Era il 21 dicembre 1945 quando George Smith Patton, il più controverso e al tempo stesso brillante comandante americano della Seconda guerra mondiale, morì in seguito a un incidente stradale in Germania. Ottant’anni dopo, la sua figura continua a dividere, affascinare, inquietare. Perché Patton non è mai stato un semplice generale, è stato: un temperamento, una visione, quasi un elemento della natura.
Eppure, dietro l’eroe scolpito nei libri di storia, c’erano ombre che ancora fanno discutere: gli scatti d’ira, le frizioni con Eisenhower, le accuse di brutalità verso i suoi stessi uomini. Patton era tutto, nel bene e nel male. Un gigante difficile da contenere, persino per l’esercito americano, ma dotato di una sensibilità strategica rara: dalla fulminea avanzata in Sicilia, alla corsa forsennata per liberare Bastogne, durante la Battaglia delle Ardenne, Patton incarnò l’idea della guerra di movimento, veloce, audace, implacabile.

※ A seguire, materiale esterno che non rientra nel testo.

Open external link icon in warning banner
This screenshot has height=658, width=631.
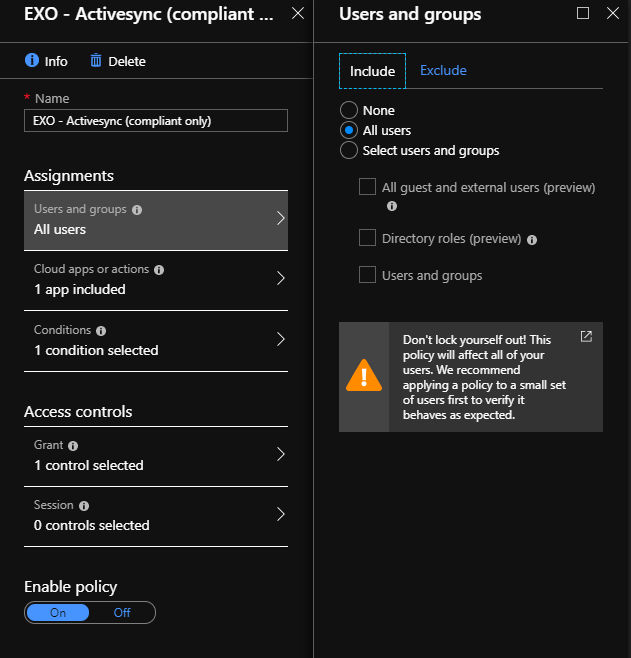coord(586,337)
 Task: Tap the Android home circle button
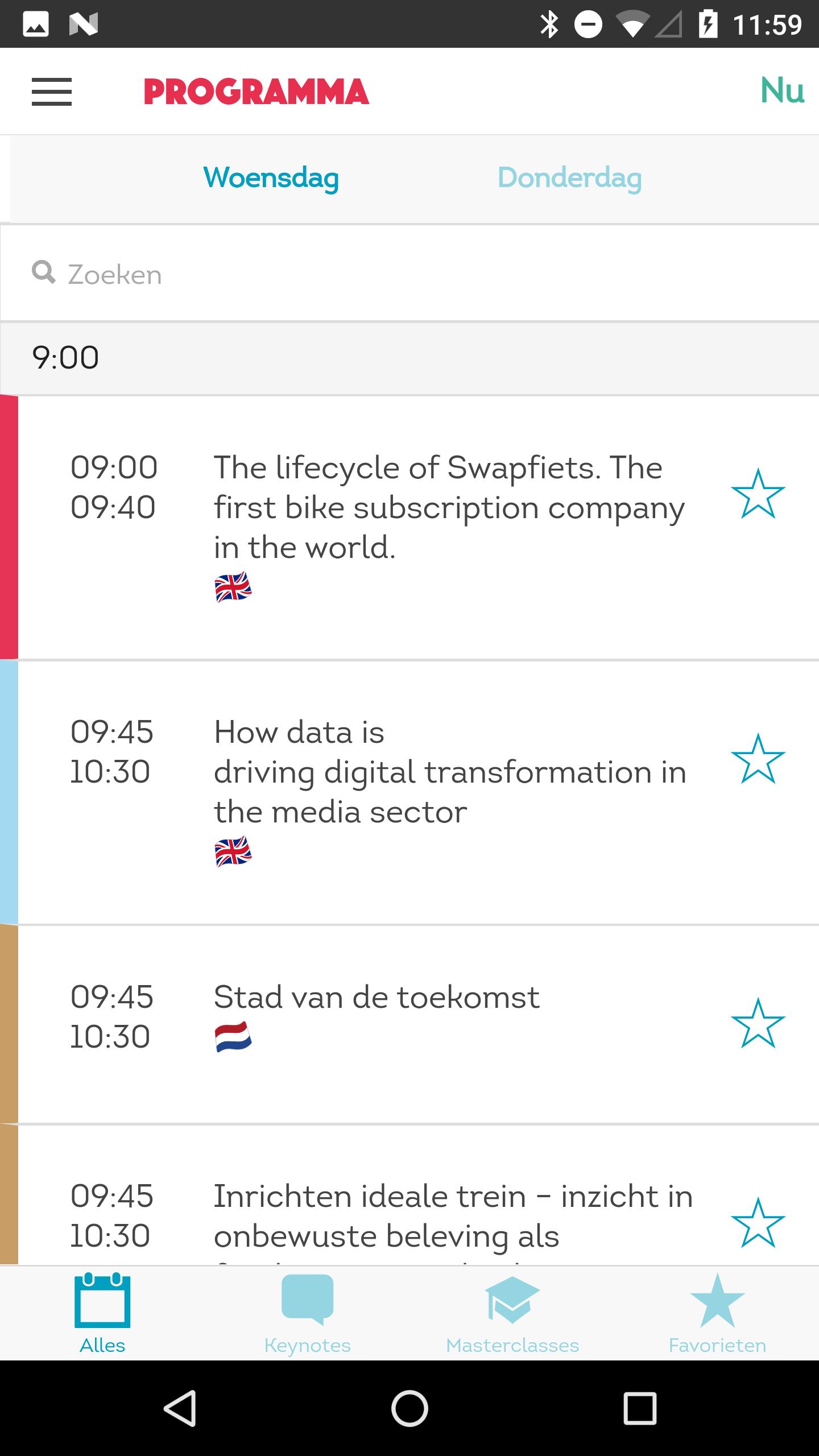(x=410, y=1408)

E noi chi potevamo chiamare per onorare tale personaggio? Esatto! Proprio l’altrettanto eclettico ex-ufficiale, scrittore, poeta, non santo e navigatore (e amico de “Il giornale dei veronesi”) Simone Vesentini!
Matteo Peretti: Simone, dici “Patton” e…
Simone Vesentini: …e ti viene in mente il re dei mezzi corazzati. L’uomo sempre in prima linea e mai dietro una scrivania! Impulsivo, eccentrico, arrogante quanto basta, ma uno stratega che metteva in difficoltà nemici… e alleati! La sua rivalità con Montgomery è storia. Africa con l’Operazione Torch, Tunisia, Sicilia, Normandia; un curriculum che parla da solo! Non stupiscono i soprannomi: Sangue Vecchio e Budella, Bandito, Vecchio Uomo… insomma, il “Generale d’acciaio”!

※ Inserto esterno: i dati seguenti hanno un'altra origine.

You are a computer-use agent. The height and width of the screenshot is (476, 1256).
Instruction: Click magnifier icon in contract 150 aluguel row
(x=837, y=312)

M: Interessante Simone, sei già a tuo agio. Qualche altra curiosità?
S: Patton aveva un look tutto suo: elmetto lucido con stellette formato XXL, giubbotto in pelle con pelliccia e le mitiche pistole argentate con impugnature in avorio GSP (ndr le sue iniziali). E poi Willie, il Bull Terrier bianco, che lo seguiva ovunque… il vero capo di Stato Maggiore, se chiedi a me!

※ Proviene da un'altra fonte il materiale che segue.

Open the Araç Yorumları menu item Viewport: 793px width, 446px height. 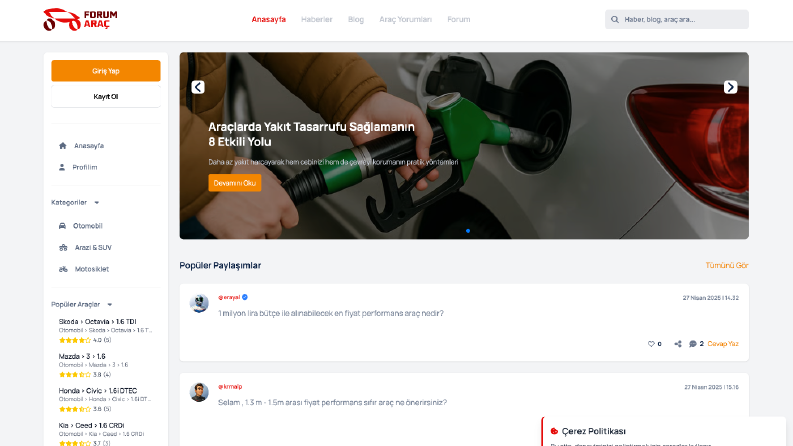[x=406, y=19]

M: Però, esisteva anche un Patton irascibile, o sbaglio?
S: Verissimo! L’Alto Comando l’avrebbe messo in punizione a vita. Dopo uno schiaffo a un soldato in Sicilia finì a dirigere la FUSAG (First United States Army Group), un’armata “gonfiabile”… letteralmente! Ma riuscì comunque a ingannare i tedeschi, quindi lo ripresero in servizio. Rientrato nei suoi amati carri armati, puntò su Berlino per battere i russi in velocità, ma “Ike” Eisenhower gli tolse la benzina, il modo più elegante per dire: “Calma, George!”
M: Vero!
S: E ora altre due chicche flash solo per i nostri lettori!
M: Ecco il solito incontenibile Simone, prosegui pure…
S: …nel 1912 a Stoccolma fu atleta olimpico, quinto nel pentathlon moderno. Nel 1916, invece, inseguì Pancho Villa in Messico, mentre le Olimpiadi di Berlino venivano cancellate. Se avesse gareggiato, magari avrebbe pure vinto l’oro, ma la storia ha preferito dargli un fucile!
M: Patton o Eisenhower, tu per chi avresti combattuto da ufficiale quale eri?
S: Per Patton, ovvio! Ike aveva già l’aria di uno che sarebbe diventato Presidente (spoiler: lo è diventato). E chiudo con una frase attribuita al buon George sui sovietici: “Ricacciare quei dannati russi a Mosca in tre mesi!”. Alla luce dei fatti recenti… lascio a te il giudizio!
M: Chiaro e preciso come sempre! Grazie Simone, cosa aggiungere… buone Feste ai nostri cinque fedelissimi lettori!